Facts not considered at the time of framing an hypothesis are especially

significant in testing it. In this particular case, the cyclonic

hypothesis was framed to explain the historic changes of climate

revealed by a study of ruins, tree rings, and the terraces of streams

and lakes, without special thought of glaciation or other geologic

changes. Indeed, the hypothesis had reached nearly its present form

before much attention was given to geological phases of the problem.

Nevertheless, it appears to meet even this severe test.



According to the solar-cyclonic hypothesis, the Pleistocene glacial

period was inaugurated at a time when certain terrestrial conditions

tended to make the earth especially favorable for glaciation. How these

conditions arose will be considered later. Here it is enough to state

what they were. Chief among them was the fact that the continents stood

unusually high and were unusually large. This, however, was not the

primary cause of glaciation, for many of the areas which were soon to be

glaciated were little above sea level. For example, it seems clear that

New England stood less than a thousand feet higher than now. Indeed,

Salisbury[39] estimates that eastern North America in general stood not

more than a few hundred feet higher than now, and W. B. Wright[40]

reaches the same conclusion in respect to the British Isles.

Nevertheless, widespread lands, even if they are not all high, lead to

climatic conditions which favor glaciation. For example, enlarged

continents cause low temperature in high latitudes because they

interfere with the ocean currents that carry heat polewards. Such

continents also cause relatively cold winters, for lands cool much

sooner than does the ocean. Another result is a diminution of water

vapor, not only because cold air cannot hold much vapor, but also

because the oceanic area from which evaporation takes place is reduced

by the emergence of the continents. Again, when the continents are

extensive the amount of carbonic acid gas in the atmosphere probably

decreases, for the augmented erosion due to uplift exposes much igneous

rock to the air, and weathering consumes the atmospheric carbon dioxide.

When the supply of water vapor and of atmospheric carbon dioxide is

small, an extreme type of climate usually prevails. The combined result

of all these conditions is that continental emergence causes the climate

to be somewhat cool and to be marked by relatively great contrasts from

season to season and from latitude to latitude.



When the terrestrial conditions thus permitted glaciation, unusual solar

activity is supposed to have greatly increased the number and severity

of storms and to have altered their location, just as now happens at

times of many sunspots. If such a change in storminess had occurred when

terrestrial conditions were unfavorable for glaciation, as, for example,

when the lands were low and there were widespread epicontinental seas in

middle and high latitudes, glaciation might not have resulted. In the

Pleistocene, however, terrestrial conditions permitted glaciation, and

therefore the supposed increase in storminess caused great ice sheets.

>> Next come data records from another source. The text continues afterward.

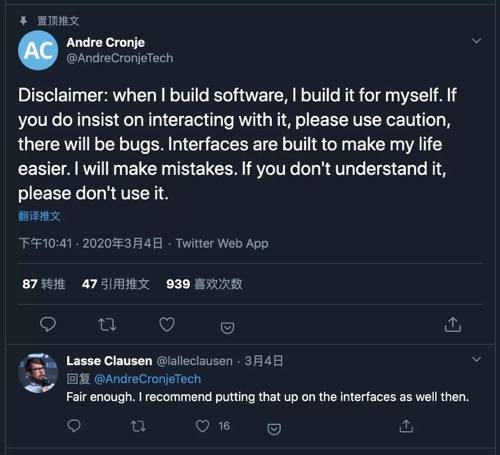Viewport: 500px width, 455px height.
Task: Open Andre Cronje's AC profile avatar
Action: [x=38, y=50]
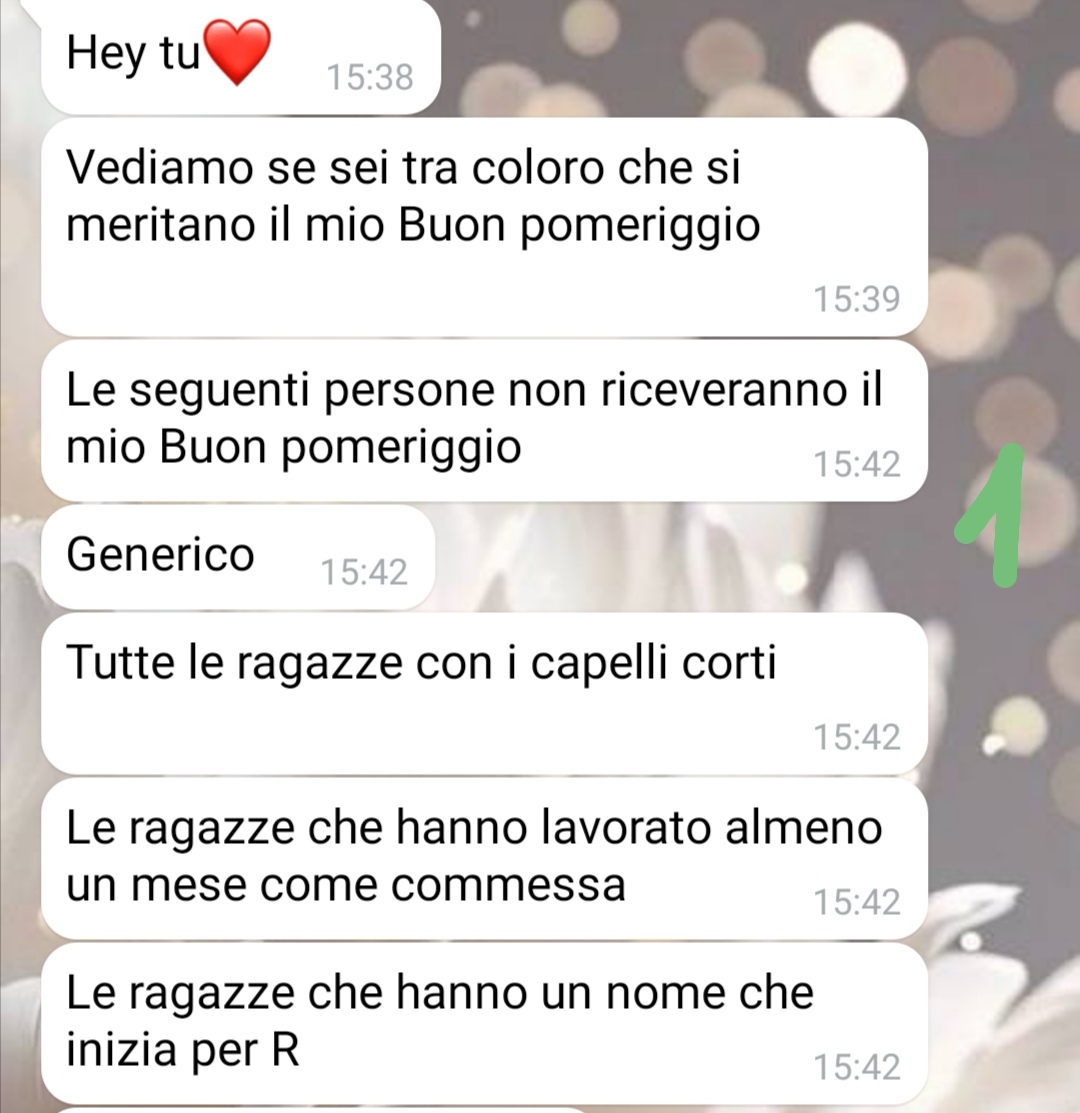1080x1113 pixels.
Task: Click the green handwritten number 1
Action: 991,516
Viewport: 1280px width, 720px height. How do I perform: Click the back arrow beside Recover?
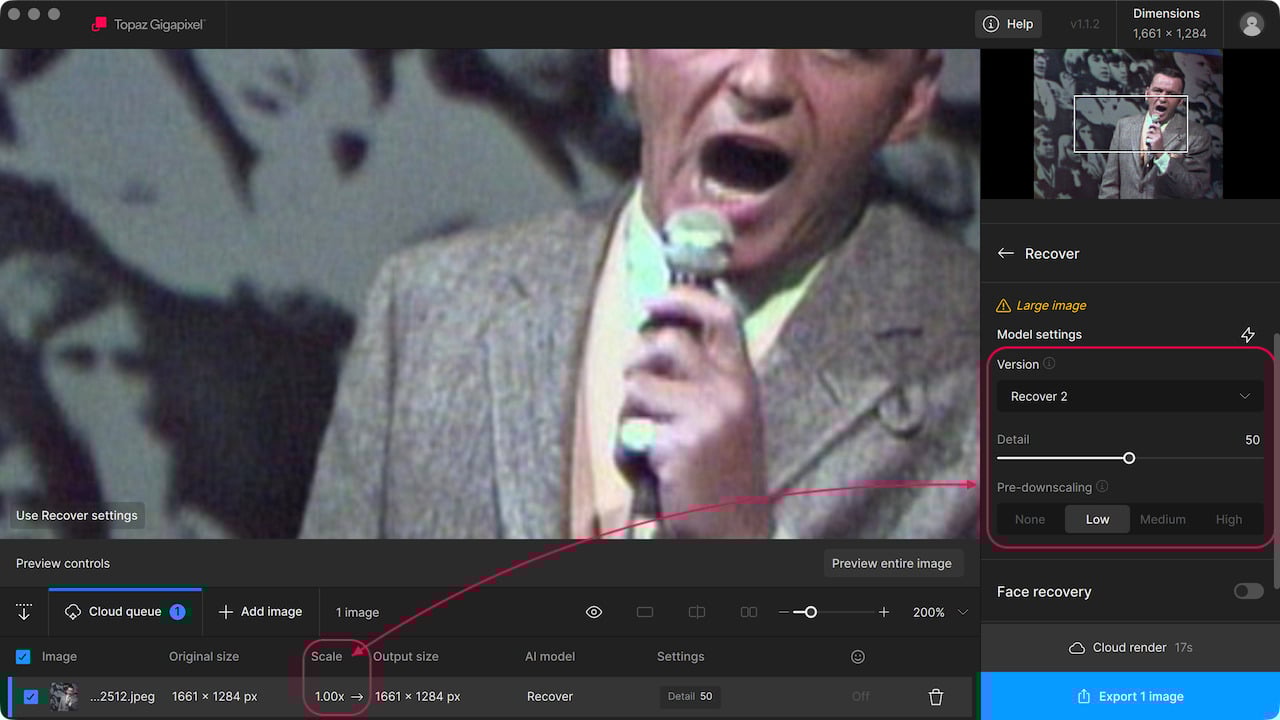(x=1006, y=254)
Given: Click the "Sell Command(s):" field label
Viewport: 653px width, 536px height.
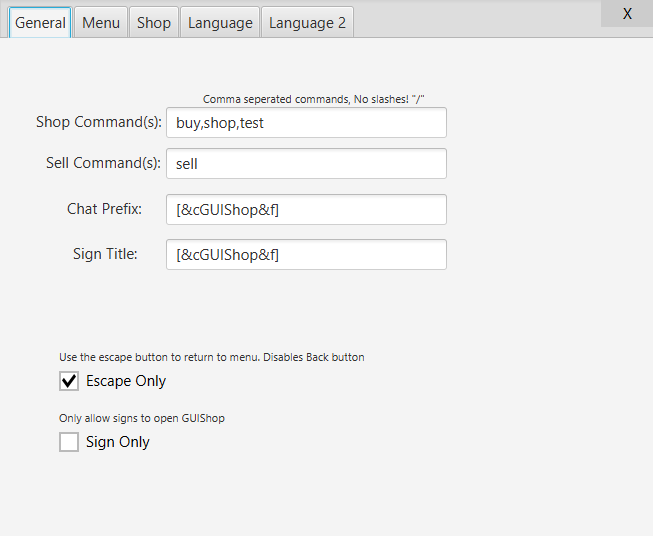Looking at the screenshot, I should [x=104, y=163].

The conditions which prevail at times of increased storminess have been

discussed in detail in Earth and Sun. Those which apparently brought

on glaciation seem to have acted as follows: In the first place the

storminess lowered the temperature of the earth's surface in several

ways. The most important of these was the rapid upward convection in the

centers of cyclonic storms whereby abundant heat was carried to high

levels where most of it was radiated away into space. The marked

increase in the number of tropical cyclones which accompanies increased

solar activity was probably important in this respect. Such cyclones

carry vast quantities of heat and moisture out of the tropics. The

moisture, to be sure, liberates heat upon condensing, but as

condensation occurs above the earth's surface, much of the heat escapes

into space. Another reason for low temperature was that under the

influence of the supposedly numerous storms of Pleistocene times

evaporation over the oceans must have increased. This is largely because

the velocity of the winds is relatively great when storms are strong and

such winds are powerful agents of evaporation. But evaporation requires

heat, and hence the strong winds lower the temperature.[B]



The second great condition which enabled increased storminess to bring

on glaciation was the location of the storm tracks. Kullmer's maps, as

illustrated in Fig. 2, suggest that a great increase in solar activity,

such as is postulated in the Pleistocene, might shift the main storm

track poleward even more than it is shifted by the milder solar changes

during the twelve-year sunspot cycle. If this is so, the main track

would tend to cross North America through the middle of Canada instead

of near the southern border. Thus there would be an increase in

precipitation in about the latitude of the Keewatin and Labradorean

centers of glaciation. From what is known of storm tracks in Europe, the

main increase in the intensity of storms would probably center in

Scandinavia. Fig. 3 in Chapter V bears this out. That figure, it will be

recalled, shows what happens to precipitation when solar activity is

increasing. A high rate of precipitation is especially marked in the

boreal storm track, that is, in the northern United States, southern

Canada, and northwestern Europe.



Another important condition in bringing on glaciation would be the fact

that when storms are numerous the total precipitation appears to

increase in spite of the slightly lower temperature. This is largely

because of the greater evaporation. The excessive evaporation arises

partly from the rapidity of the winds, as already stated, and partly

from the fact that in areas where the air is clear the sun would

presumably be able to act more effectively than now. It would do so

because at times of abundant sunspots the sun in our own day has a

higher solar constant than at times of milder activity. Our whole

hypothesis is based on the supposition that what now happens at times of

many sunspots was intensified in glacial periods.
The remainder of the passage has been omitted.